■ PROBLEM SET:
A: According to the stellar classification text below, into how many classes does the Morgan–Keenan system group stars?
B: Reproduce word for word the passage of the stellar classification text below, starting with "# Stellar Classification" and going on through "out the analysis.".

# Stellar Classification using Photometric data

# Summary

# Results and Discussion

First of all, let's import the packages we will use to carry out the analysis.

In astronomy, it is useful to classify stars based on certain characteristics. In the earliest days it was based on mass and temperature; however, our modern classification system has evolved and we classify stars based on the *Morgan–Keenan (MK)* system which group stars into 7 classes based on their spectral characteristics. Under the MK system, astronomers analyse electromagnetic radiation from stars to determine its class. These electromagnetic spectrum have dark lines to determine which and how abundant elements are present in the star. The 7 classes in the MK system - *O, B, A, F, G, K*, and *M* - are sequenced from the hottest (*O* type) to the coolest (*K* type) which also exhibits a certain characteristic that is very visible - colour. Hence in this report, we will classify stars using photometric data and in the Discussion section, we will evaluate whether this is a reliable alternative for the traditional method.

## Definitions

**Photometry**: the measurement of the flux or intensity of an astronomical object's electromagnetic radiation

The photometric system we're using to classify star types is the *Sloan* system (add reference) used by the Sloan Digital Sky Survey. The system measures the intensity of electromagnetic radition from stars at 5 bands:
- *u* (345nm)
- *g* (475nm which is a light blue in the visible spectrum)
- *r* (622nm which is orange)
- *i* (763nm which is deep red)
- *z* (905nm)

■ DATA PROVIDED:
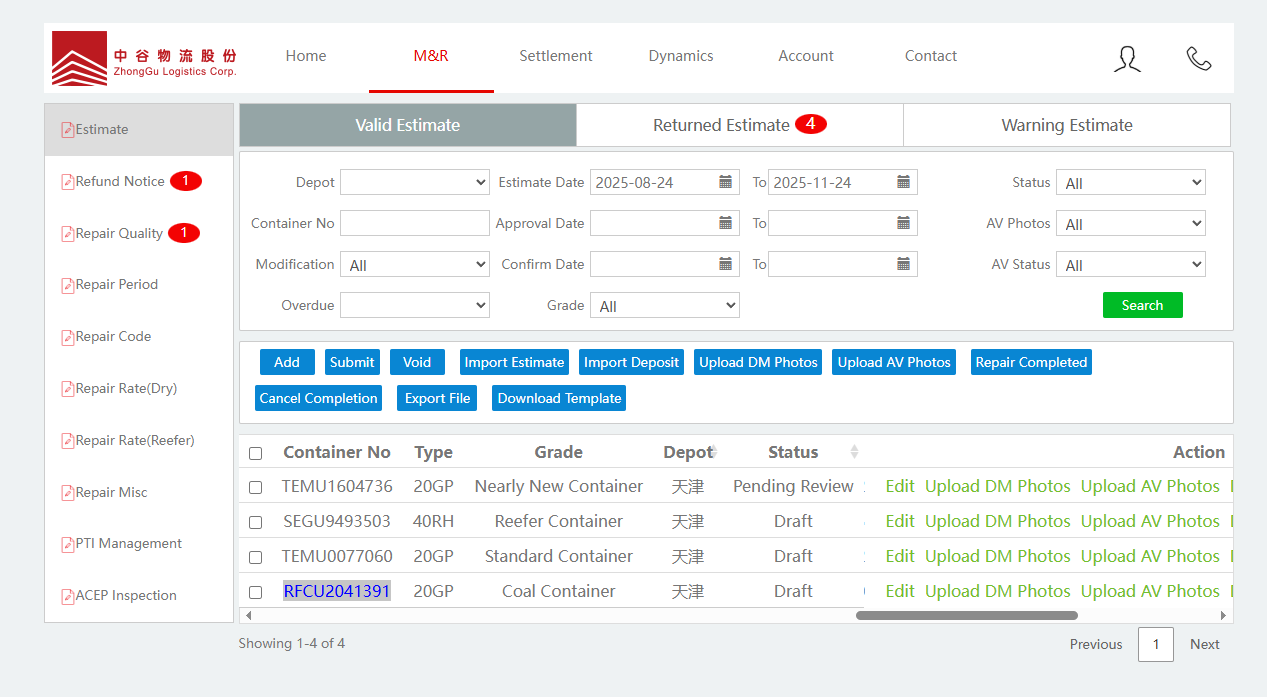Check the box for container TEMU1604736
The width and height of the screenshot is (1267, 697).
[x=256, y=488]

■ SOLUTION LIST:
A: Seven classes.

B:
# Stellar Classification using Photometric data

# Summary

# Results and Discussion

First of all, let's import the packages we will use to carry out the analysis.